Compiler correctness requires a system that can verify its own compilation process while remaining grounded in external validation.

Testing with Teeth

The MLIR ecosystem has settled on regex and string matching, and for most other use cases, that can be seen as sufficient. But the Fidelity Framework requires correctness guarantees that text-based testing cannot provide. The choice between universality (lit) and semantic verification isn’t a false dichotomy, it reflects different architectural commitments.

With Composer and the Fidelity Framework, we’re building a testing infrastructure that achieves both:

  • Independence: Execute real MLIR tools, parse real output with XParsec
  • Type safety: Compile-time checked tests, refactorable verification rules
  • Semantic verification: Check properties encoded in hypergraphs, not string patterns
  • Composability: Build complex verification from simple, reusable rules
  • Proof preservation: Verification hyperedges travel through the compilation pipeline

This approach is only possible because Fidelity treats types and semantics as first-class concerns throughout the entire compilation process, from Clef source through hypergraph representation to MLIR generation and beyond.
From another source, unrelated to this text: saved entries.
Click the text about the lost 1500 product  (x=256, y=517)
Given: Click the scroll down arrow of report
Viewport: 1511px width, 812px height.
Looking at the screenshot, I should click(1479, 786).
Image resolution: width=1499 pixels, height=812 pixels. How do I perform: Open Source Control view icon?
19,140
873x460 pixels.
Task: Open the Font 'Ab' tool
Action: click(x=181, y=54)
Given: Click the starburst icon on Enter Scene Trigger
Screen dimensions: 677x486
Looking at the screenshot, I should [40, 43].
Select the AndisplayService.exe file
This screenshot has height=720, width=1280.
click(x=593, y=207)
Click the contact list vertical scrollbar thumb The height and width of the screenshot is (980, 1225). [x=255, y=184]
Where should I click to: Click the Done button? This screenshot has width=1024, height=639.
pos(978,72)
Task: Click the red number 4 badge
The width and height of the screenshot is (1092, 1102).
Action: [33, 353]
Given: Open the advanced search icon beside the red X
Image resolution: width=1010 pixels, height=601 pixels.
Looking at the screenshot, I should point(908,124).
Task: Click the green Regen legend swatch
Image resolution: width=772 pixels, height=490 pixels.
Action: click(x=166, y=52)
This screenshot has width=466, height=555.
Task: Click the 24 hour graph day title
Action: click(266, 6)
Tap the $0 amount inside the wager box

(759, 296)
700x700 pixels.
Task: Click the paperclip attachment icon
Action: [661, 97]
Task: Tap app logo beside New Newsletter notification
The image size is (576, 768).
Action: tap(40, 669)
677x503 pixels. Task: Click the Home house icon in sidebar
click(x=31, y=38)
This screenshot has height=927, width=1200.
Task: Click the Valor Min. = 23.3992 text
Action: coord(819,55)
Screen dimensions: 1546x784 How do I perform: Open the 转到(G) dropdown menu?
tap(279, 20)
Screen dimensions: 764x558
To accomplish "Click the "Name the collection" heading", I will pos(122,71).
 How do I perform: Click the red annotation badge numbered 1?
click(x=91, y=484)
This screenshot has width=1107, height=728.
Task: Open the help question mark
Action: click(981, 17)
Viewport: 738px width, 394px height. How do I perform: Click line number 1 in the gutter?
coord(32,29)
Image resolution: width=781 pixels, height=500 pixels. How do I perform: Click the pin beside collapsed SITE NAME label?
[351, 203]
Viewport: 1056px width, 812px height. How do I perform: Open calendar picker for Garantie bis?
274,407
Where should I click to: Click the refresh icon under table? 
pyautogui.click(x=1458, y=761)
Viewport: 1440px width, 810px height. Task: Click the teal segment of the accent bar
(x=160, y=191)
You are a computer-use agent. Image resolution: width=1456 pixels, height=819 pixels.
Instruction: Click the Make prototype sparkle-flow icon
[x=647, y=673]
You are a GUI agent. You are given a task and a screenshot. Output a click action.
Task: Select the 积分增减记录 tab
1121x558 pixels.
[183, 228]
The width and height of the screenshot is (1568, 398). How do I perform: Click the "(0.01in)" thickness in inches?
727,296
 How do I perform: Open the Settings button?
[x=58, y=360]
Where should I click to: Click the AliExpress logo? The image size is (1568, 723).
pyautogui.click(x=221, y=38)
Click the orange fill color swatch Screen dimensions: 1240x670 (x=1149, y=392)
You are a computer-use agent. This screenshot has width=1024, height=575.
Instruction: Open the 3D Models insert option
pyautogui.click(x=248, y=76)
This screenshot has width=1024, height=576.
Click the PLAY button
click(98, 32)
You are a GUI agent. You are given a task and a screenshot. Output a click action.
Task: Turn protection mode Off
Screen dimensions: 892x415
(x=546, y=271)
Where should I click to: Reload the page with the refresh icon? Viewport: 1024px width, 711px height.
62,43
The testing infrastructure isn’t bolted on; it’s intrinsic to the architecture.

The path we’re pursuing:

  1. Build independent MLIR parser with XParsec (reusing compiler technology)
  2. Construct semantic graphs from parsed output (mirroring PHG/PHG structure)
  3. Verify typed properties using proof hyperedges (not text patterns)
  4. Prove semantic preservation through transformations (SMT-backed verification)
  5. Self-host with Composer for Self Hosting (compiler tests itself)

This isn’t just “better testing.” It’s a fundamentally different approach where verification and compilation are unified concerns. Text-based testing can never provide this because it lacks the semantic foundation that Fidelity’s hypergraph architecture provides.

The Fidelity Framework demands verification with teeth. We’re building it.